LISTING
---

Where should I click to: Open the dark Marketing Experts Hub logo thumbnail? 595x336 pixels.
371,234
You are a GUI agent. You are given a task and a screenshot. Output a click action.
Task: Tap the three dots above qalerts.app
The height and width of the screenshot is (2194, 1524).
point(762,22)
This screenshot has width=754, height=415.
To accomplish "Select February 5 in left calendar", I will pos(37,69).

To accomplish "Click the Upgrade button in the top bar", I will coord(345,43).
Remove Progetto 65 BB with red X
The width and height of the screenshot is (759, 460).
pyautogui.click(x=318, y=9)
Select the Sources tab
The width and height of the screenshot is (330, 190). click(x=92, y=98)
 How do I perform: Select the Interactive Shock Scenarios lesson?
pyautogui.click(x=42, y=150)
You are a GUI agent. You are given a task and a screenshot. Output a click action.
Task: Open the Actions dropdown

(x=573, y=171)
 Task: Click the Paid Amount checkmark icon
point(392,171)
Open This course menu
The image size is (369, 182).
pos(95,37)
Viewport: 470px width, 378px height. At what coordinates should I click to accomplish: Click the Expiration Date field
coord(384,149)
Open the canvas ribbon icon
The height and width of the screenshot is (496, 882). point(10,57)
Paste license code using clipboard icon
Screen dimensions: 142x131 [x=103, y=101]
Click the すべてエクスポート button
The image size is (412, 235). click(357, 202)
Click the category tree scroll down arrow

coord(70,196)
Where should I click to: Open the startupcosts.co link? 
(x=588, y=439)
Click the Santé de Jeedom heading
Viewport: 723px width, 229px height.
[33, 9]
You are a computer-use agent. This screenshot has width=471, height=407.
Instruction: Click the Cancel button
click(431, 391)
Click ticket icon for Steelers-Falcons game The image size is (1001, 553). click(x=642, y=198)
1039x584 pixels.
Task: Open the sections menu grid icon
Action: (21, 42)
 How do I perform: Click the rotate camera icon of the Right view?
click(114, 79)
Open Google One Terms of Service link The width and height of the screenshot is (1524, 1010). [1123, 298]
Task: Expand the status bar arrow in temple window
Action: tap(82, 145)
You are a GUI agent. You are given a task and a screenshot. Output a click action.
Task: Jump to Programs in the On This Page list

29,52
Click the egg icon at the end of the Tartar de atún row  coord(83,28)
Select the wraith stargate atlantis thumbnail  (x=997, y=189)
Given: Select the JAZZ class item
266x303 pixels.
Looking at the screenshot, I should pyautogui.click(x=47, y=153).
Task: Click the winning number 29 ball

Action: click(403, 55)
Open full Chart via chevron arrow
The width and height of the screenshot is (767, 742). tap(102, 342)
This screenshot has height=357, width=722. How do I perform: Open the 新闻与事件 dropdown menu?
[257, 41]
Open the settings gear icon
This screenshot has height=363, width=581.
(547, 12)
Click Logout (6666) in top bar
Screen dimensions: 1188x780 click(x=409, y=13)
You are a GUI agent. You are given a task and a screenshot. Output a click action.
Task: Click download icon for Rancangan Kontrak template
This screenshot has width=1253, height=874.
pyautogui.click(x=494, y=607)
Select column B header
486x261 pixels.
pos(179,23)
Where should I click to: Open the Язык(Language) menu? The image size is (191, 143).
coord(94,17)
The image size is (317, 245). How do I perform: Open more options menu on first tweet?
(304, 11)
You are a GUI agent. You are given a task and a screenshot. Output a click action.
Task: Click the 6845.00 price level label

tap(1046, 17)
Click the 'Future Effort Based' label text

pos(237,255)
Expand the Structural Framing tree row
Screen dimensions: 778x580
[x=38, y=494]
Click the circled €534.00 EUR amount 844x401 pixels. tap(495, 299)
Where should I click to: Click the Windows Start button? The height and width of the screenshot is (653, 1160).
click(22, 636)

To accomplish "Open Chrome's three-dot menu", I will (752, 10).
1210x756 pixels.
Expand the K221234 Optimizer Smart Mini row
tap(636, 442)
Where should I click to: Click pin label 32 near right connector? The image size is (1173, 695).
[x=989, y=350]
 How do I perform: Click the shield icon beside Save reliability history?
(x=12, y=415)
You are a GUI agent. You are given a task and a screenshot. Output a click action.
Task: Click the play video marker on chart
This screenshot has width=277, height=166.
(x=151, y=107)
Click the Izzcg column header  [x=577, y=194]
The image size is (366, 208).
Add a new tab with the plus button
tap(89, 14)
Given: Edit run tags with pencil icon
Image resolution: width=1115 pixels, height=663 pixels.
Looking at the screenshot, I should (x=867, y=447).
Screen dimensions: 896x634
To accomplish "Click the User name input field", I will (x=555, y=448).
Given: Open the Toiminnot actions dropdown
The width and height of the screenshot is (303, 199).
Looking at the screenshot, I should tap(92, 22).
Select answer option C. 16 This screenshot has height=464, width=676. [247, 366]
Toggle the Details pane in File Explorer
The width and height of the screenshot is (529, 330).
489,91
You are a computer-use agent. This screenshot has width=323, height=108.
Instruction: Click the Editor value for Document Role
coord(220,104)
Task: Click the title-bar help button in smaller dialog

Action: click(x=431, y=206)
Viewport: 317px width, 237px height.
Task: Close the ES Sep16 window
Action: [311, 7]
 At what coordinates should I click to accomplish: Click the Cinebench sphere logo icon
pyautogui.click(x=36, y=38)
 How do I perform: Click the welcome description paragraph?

---

GIVEN TASK
Return all of the data above line by line, with nothing changed, added, or left out.

REPLY
Where should I click to: Open the dark Marketing Experts Hub logo thumbnail? 595x336 pixels.
371,234
You are a GUI agent. You are given a task and a screenshot. Output a click action.
Task: Tap the three dots above qalerts.app
The height and width of the screenshot is (2194, 1524).
point(762,22)
This screenshot has width=754, height=415.
To accomplish "Select February 5 in left calendar", I will pos(37,69).

To accomplish "Click the Upgrade button in the top bar", I will coord(345,43).
Remove Progetto 65 BB with red X
The width and height of the screenshot is (759, 460).
pyautogui.click(x=318, y=9)
Select the Sources tab
The width and height of the screenshot is (330, 190). click(x=92, y=98)
 How do I perform: Select the Interactive Shock Scenarios lesson?
pyautogui.click(x=42, y=150)
You are a GUI agent. You are given a task and a screenshot. Output a click action.
Task: Open the Actions dropdown

(x=573, y=171)
 Task: Click the Paid Amount checkmark icon
point(392,171)
Open This course menu
The image size is (369, 182).
pos(95,37)
Viewport: 470px width, 378px height. At what coordinates should I click to accomplish: Click the Expiration Date field
coord(384,149)
Open the canvas ribbon icon
The height and width of the screenshot is (496, 882). point(10,57)
Paste license code using clipboard icon
Screen dimensions: 142x131 [x=103, y=101]
Click the すべてエクスポート button
The image size is (412, 235). click(357, 202)
Click the category tree scroll down arrow

coord(70,196)
Where should I click to: Open the startupcosts.co link? 
(x=588, y=439)
Click the Santé de Jeedom heading
Viewport: 723px width, 229px height.
[33, 9]
You are a computer-use agent. This screenshot has width=471, height=407.
Instruction: Click the Cancel button
click(431, 391)
Click ticket icon for Steelers-Falcons game The image size is (1001, 553). click(x=642, y=198)
1039x584 pixels.
Task: Open the sections menu grid icon
Action: (21, 42)
 How do I perform: Click the rotate camera icon of the Right view?
click(114, 79)
Open Google One Terms of Service link The width and height of the screenshot is (1524, 1010). [1123, 298]
Task: Expand the status bar arrow in temple window
Action: tap(82, 145)
You are a GUI agent. You are given a task and a screenshot. Output a click action.
Task: Jump to Programs in the On This Page list

29,52
Click the egg icon at the end of the Tartar de atún row  coord(83,28)
Select the wraith stargate atlantis thumbnail  (x=997, y=189)
Given: Select the JAZZ class item
266x303 pixels.
Looking at the screenshot, I should pyautogui.click(x=47, y=153).
Task: Click the winning number 29 ball

Action: click(403, 55)
Open full Chart via chevron arrow
The width and height of the screenshot is (767, 742). tap(102, 342)
This screenshot has height=357, width=722. How do I perform: Open the 新闻与事件 dropdown menu?
[257, 41]
Open the settings gear icon
This screenshot has height=363, width=581.
(547, 12)
Click Logout (6666) in top bar
Screen dimensions: 1188x780 click(x=409, y=13)
You are a GUI agent. You are given a task and a screenshot. Output a click action.
Task: Click download icon for Rancangan Kontrak template
This screenshot has width=1253, height=874.
pyautogui.click(x=494, y=607)
Select column B header
486x261 pixels.
pos(179,23)
Where should I click to: Open the Язык(Language) menu? The image size is (191, 143).
coord(94,17)
The image size is (317, 245). How do I perform: Open more options menu on first tweet?
(304, 11)
You are a GUI agent. You are given a task and a screenshot. Output a click action.
Task: Click the 6845.00 price level label

tap(1046, 17)
Click the 'Future Effort Based' label text

pos(237,255)
Expand the Structural Framing tree row
Screen dimensions: 778x580
[x=38, y=494]
Click the circled €534.00 EUR amount 844x401 pixels. tap(495, 299)
Where should I click to: Click the Windows Start button? The height and width of the screenshot is (653, 1160).
click(22, 636)

To accomplish "Open Chrome's three-dot menu", I will (752, 10).
1210x756 pixels.
Expand the K221234 Optimizer Smart Mini row
tap(636, 442)
Where should I click to: Click pin label 32 near right connector? The image size is (1173, 695).
[x=989, y=350]
 How do I perform: Click the shield icon beside Save reliability history?
(x=12, y=415)
You are a GUI agent. You are given a task and a screenshot. Output a click action.
Task: Click the play video marker on chart
This screenshot has width=277, height=166.
(x=151, y=107)
Click the Izzcg column header  [x=577, y=194]
The image size is (366, 208).
Add a new tab with the plus button
tap(89, 14)
Given: Edit run tags with pencil icon
Image resolution: width=1115 pixels, height=663 pixels.
Looking at the screenshot, I should (x=867, y=447).
Screen dimensions: 896x634
To accomplish "Click the User name input field", I will (x=555, y=448).
Given: Open the Toiminnot actions dropdown
The width and height of the screenshot is (303, 199).
Looking at the screenshot, I should tap(92, 22).
Select answer option C. 16 This screenshot has height=464, width=676. [247, 366]
Toggle the Details pane in File Explorer
The width and height of the screenshot is (529, 330).
489,91
You are a computer-use agent. This screenshot has width=323, height=108.
Instruction: Click the Editor value for Document Role
coord(220,104)
Task: Click the title-bar help button in smaller dialog

Action: click(x=431, y=206)
Viewport: 317px width, 237px height.
Task: Close the ES Sep16 window
Action: [311, 7]
 At what coordinates should I click to accomplish: Click the Cinebench sphere logo icon
pyautogui.click(x=36, y=38)
 How do I perform: Click the welcome description paragraph?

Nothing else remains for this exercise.